Etsy is warning sellers that the collapse of Silicon Valley Bank on Friday is causing delays in processing payments, according to an email the company shared with NBC News.
The online DIY mega shop said it used SVB to facilitate payouts to some sellers and that it was working with other payment partners to issue deposits.
“We wanted to let you know that there is a delay with your deposit that was scheduled for today,” the email from Etsy said.
“We know you count on us to help run your business, and we understand how important it is to you to receive your money when you need it,” the email continued. “Please be aware that our teams are working hard to resolve this issue and send you your money as soon as possible.”
Etsy did not immediately respond to a request for comment.
Etsy claims 7.5 million sellers worldwide. Regulators put SVB into receivership around noon Friday to end a bank run on the tech lender that had begun Wednesday after it said it was seeking to raise more than $2 billion.
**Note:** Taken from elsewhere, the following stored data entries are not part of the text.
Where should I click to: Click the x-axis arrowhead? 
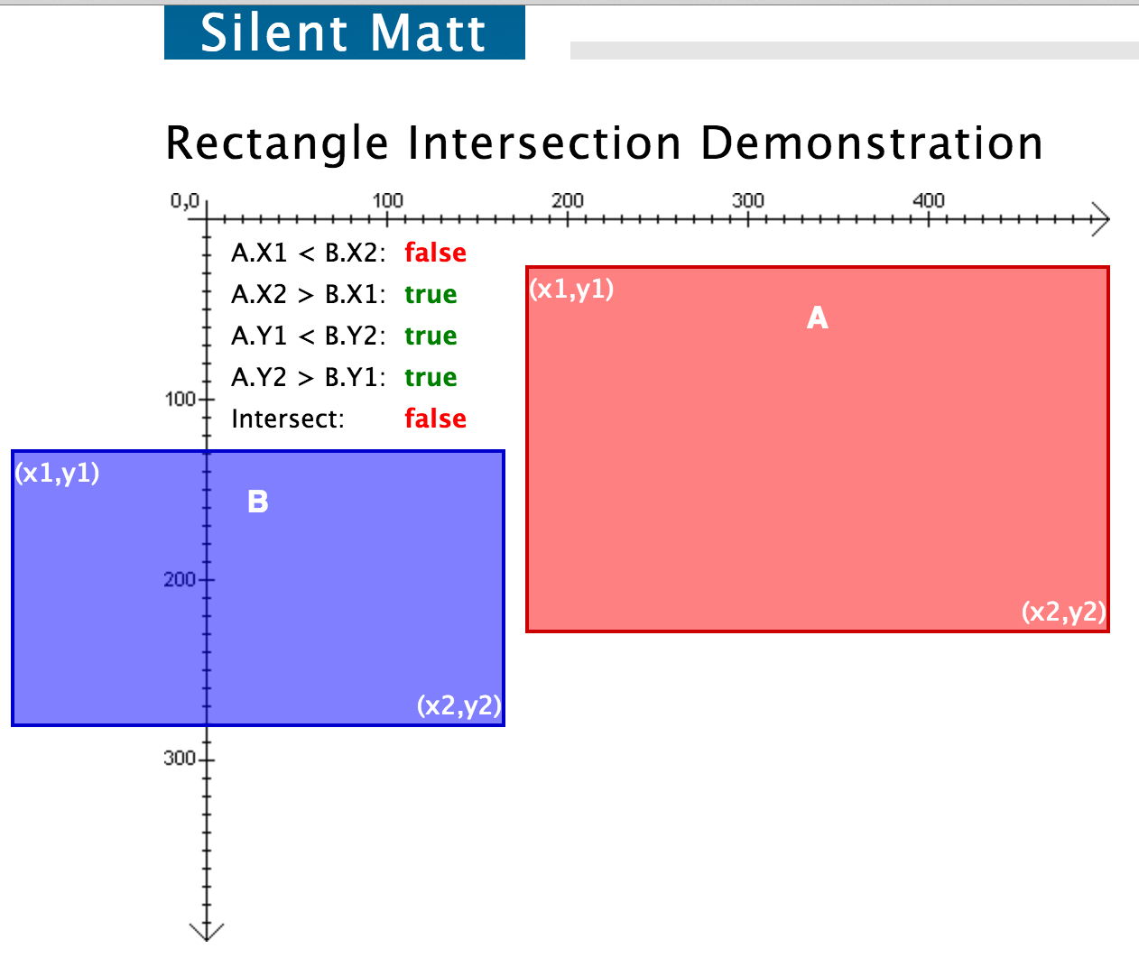pyautogui.click(x=1099, y=218)
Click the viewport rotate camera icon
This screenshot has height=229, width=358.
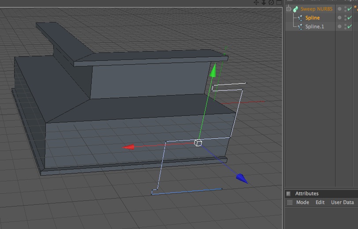pos(271,2)
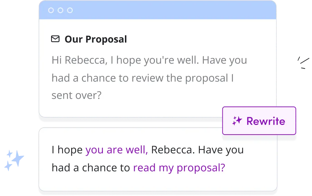
Task: Click empty area of rewritten suggestion card
Action: [x=158, y=182]
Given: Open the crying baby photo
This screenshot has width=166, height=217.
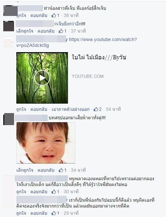Looking at the screenshot, I should pos(46,143).
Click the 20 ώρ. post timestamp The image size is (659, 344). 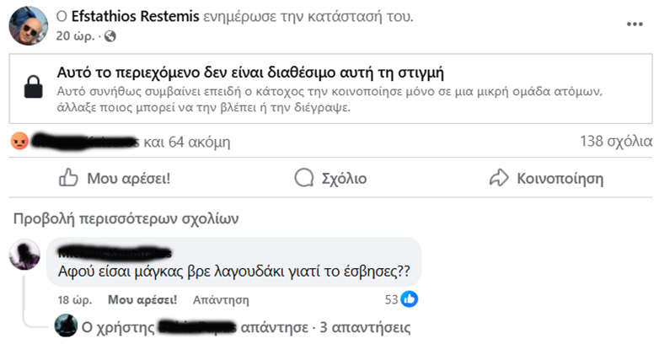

Etsy seller Owen McKinney told NBC News that the delay in payments would have a “catastrophic” effect on his business.
McKinney, who runs the Kentucky Country Home laser engraving business, said in an email that he relies on deposits to pay for items such as shipping costs and materials. He said he had already contacted one of his suppliers to postpone an order for materials he needed until next week.
“At this time, Etsy has not provided a time frame for the funds to be deposited,” McKinney said. “While I have a website, Etsy remains a big part of my business.”
Another Etsy seller, Rachel Briggs, has been on Etsy since 2010, selling her designs: enamel pins, key rings, and handmade art dolls. Briggs quit her office job in 2020 and has since been a freelance artist. She said her business on Etsy, in addition to her work as an illustrator, is a “huge part” of her household’s income.
Recently, Briggs paid for an “expensive” tax appointment with a professional to handle the documentation now that her income is less traditional. She expected her Etsy deposit to cover the cost.
“Getting the email that one of my most anticipated payments was going to be delayed was not really a good thing to wake up to,” Briggs said. Some of her Etsy sales occurred before the escrow was held up, she added, allowing her to pay for the tax benefits.
The drama with SVB started earlier this week when the bank revealed it was selling about $21 billion in securities and proposed offering over $1 billion in shares, all to raise money for “general corporate purposes.”
That move raised eyebrows among investors who wondered why SVB would raise so much money suddenly. It also worried depositors, many of whom suddenly wondered if their money was safe and started withdrawing money.
On Friday, the California Department of Financial Protection and Innovation said it was taking over and closing SVB to protect deposits, and named the Federal Deposit Insurance Corporation as its receiver. The FDIC has formed a separate entity where all insured SVB deposits—up to $250,000 per depositor – will be available Monday morning.
The shutdown came after a tumultuous morning for SVB, which saw trading in its shares halted after they fell by double digits before markets opened. This drop came on the heels of a drop of more than 60% on Thursday.
The closing marks the largest bank decline since the 2008 financial crisis and the second largest in U.S. history after Washington Mutual collapsed in the industry-wide meltdown, according to FDIC data.